● **Document segment**
The Chair: Lead, L-E-A-D.

Mr. John Solomon: But you've got “black” in there, and this is not black; it's grey.

An hon. member: I don't see the point.

The Chair: This is line 13 on page 59. Now, could I just clarify with the clerk that this amendment is in order? The clerk confirms that this amendment would be in order. Ms. Catterall has moved it. Are there any comments from officials, Mr. Knutson, or anyone else?

Mr. Solomon.

Mr. John Solomon: I think what we've been asked to do is to ensure in this piece of legislation, in particular this amendment, that there's some consistency with respect to the writing instrument. For us to delete the word “lead” and not to specify what we've been asked to specify is, I think, a little bit negligent—not totally, but a little bit. I would suggest that we stand this issue, Mr. Chair, and have the appropriate wording devised by the government, mainly because there's black, there's brown, there are different colours of pencils that could be used. We want to be clear on this. I think it's more appropriate to do it that way.

The Chair: All right. Mr. Solomon has suggested we stand down clause 138.

Mr. Gar Knutson: That's fine.

The Chair: All right, I'm in your hands. Are we standing down clause 138?

An hon. member: And the amendment?

The Chair: We are standing down clause 138 and all the stuff that goes with it, including the amendment of Ms. Catterall. All right. We'll come back to clause 138.

(Clause 138 allowed to stand)

The Chair: Now we go to clause 143. There are no amendments. Shall clause 143 carry?

Mr. Raymond Bonin: I have a point of order. Does the agenda say until part 9?

The Chair: If you'll just give me a moment, I'll tell you.

● **Source material**
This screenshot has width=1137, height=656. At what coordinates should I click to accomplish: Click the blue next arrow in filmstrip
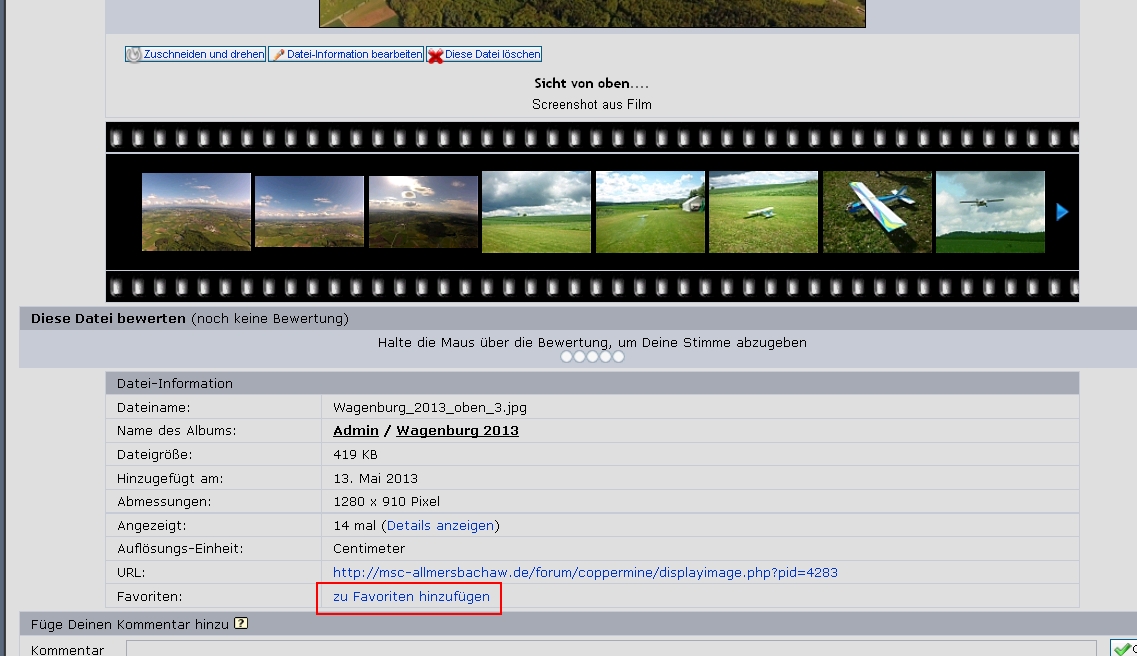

● **What to do**
1. In the committee transcript, where does the amendment that Ms. Catterall moved appear?
2. List every person the committee transcript names, using the fullest form of each name it gives.
3. Pick up the committee transcript after its final line and carry on writing the next part of the exchange.

● **Answers in order**
1. Line 13 on page 59.

2. John Solomon, Ms. Catterall, Gar Knutson, Raymond Bonin

3.
Could I suggest—there's no great logic to this, only an element of order—that we complete part 9 of the bill? That would take us to complete clause 167. Many of the amendments between here and there... At the bottom of the amendment list...five of them are without amendments. Is that okay? We'll complete part 9.

Some hon. members: Agreed.

The Chair: Before we actually complete, I'm going to pause and we're going to have to talk about tomorrow's meeting times, which is not a happy subject, but we have to do it.

Now we'll move to clause 143.

(Clause 143 agreed to)

(On clause 144—Proof of identity and residence)

The Chair: I can see we have an amendment. I'm sorry, Mr. Bonin, I wasn't aware of the part C amendments. But in any event, is this a—

An hon. member: It's on page 3 in package C.

The Chair: Whose amendment is it?

An hon. member: It's government's.

The Chair: It's a government amendment to clause 144—

An hon. member: It's the French version.

The Chair: We're amending the French version. Would Mr. Knutson or one of the officials speak to that?

Mr. Gar Knutson: It's a housekeeping amendment. Inadvertently, we'd left out the word “residence” on the French version.

The Chair: Okay, so the amendment is moved by Mr. Knutson.

(Amendment agreed to [See Minutes of Proceedings])

• 2105

(Clause 144 as amended agreed to)

(On clause 145—Refusal of elector)

The Chair: I'll go to clause 145. There's an amendment in the name of Mr. Bergeron. It is amendment number BQ-44. It's on page 77 of the brick.

[Translation]

Mr. Bergeron.

Mr. Stéphane Bergeron: Mr. Chairman, as worded, clause 145 of Bill C-2 seem a bit problematical to us. The amendment eliminates subsection (2) of clause 145, which I will read to you:

    (2) If an elector refuses to take an oath because he or she is not required to do so under this Act, the elector may appeal to the returning officer. If, after consultation with the deputy returning officer or the poll clerk of the polling station, the returning officer decides that the elector is not required to take the oath, and if the elector is entitled to vote in the polling division, the returning officer shall direct that the elector be again admitted to the polling station and be allowed to vote.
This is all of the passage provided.